Il mesure 2 700 km de longueur de l’Alabama à la Gaspésie, et 3 500 en y incluant Terre-Neuve, c’est-à-dire une fois et demie la longueur de l’Oural (avec lequel il a de nombreux points communs) et trois fois celle des Alpes. Les montagnes Vertes et les montagnes Blanches de Nouvelle-Angleterre, celles du sud-est du Québec (monts Notre-Dame), les hauteurs et dépressions alternantes de Terre-Neuve, les reliefs de Nouvelle-Écosse font partie de cet ensemble. Les altitudes sont modestes pour une chaîne aussi longue : 2 037 m au mont Mitchell, dans le Blue Ridge méridional ; 1 916 m au mont Washington, dans les montagnes Blanches ; 1 268 m au mont Jacques-Cartier, en Gaspésie. La largeur du système appalachien varie considérablement : il s’étrangle et se réduit à 200 km entre les Adirondacks et New York, mais il se dilate sur 700 km entre le bas Tennessee et la plaine côtière de Géorgie, sur 600 km entre la Gaspésie et la côte de Nouvelle-Écosse.

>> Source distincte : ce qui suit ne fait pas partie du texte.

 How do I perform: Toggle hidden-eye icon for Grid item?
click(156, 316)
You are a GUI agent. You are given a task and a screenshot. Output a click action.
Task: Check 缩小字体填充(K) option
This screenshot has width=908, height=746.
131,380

Le système appalachien est formé de deux parties géologiquement différentes. L’une est composée de roches magmatiques cristallines, la plupart d’âge précambrien, et de matériaux sédimentaires et volcaniques, principalement cambriens, plus ou moins métamorphisés. L’orogenèse taconique (Ordovicien) les a soulevés et faillés. Cette partie de l’ensemble appalachien forme tantôt des blocs étroits et élevés, comme le Blue Ridge et les montagnes Vertes et Blanches, tantôt un socle bas et aplani, comme le Piedmont du sud-est des États-Unis et les surfaces analogues de Nouvelle-Angleterre et de Nouvelle-Écosse. À l’ouest de cet ensemble cristallin s’accole l’autre partie du système, qui comprend des sédiments plissés, faillés, chevauchés, localement métamorphisés lors de l’orogenèse proprement appalachienne (au Mississippien ou Carbonifère inférieur), et des sédiments du Carbonifère supérieur, postérieurs à ces mouvements et peu ou pas déformés. Les premiers constituent les crêtes et vallées, et les seconds les plateaux appalachiens. La région sédimentaire plissée des crêtes et vallées est bien développée aux États-Unis ; ailleurs ses formes sont plus massives (Gaspésie), ou encore ses fragments s’intercalent avec ceux de l’autre partie du système (Terre-Neuve). Les plateaux sédimentaires appalachiens ne se rencontrent que dans la section américaine.


Les Appalaches

On considère que les plateaux appalachiens (sédiments peu déformés) à l’ouest, les crêtes et vallées (sédiments très affectés par la tectonique) au centre et le Blue Ridge (bloc cristallin) à l’est constituent les Appalaches américaines proprement dites, auxquelles certains auteurs joignent les parties adjacentes du Piedmont.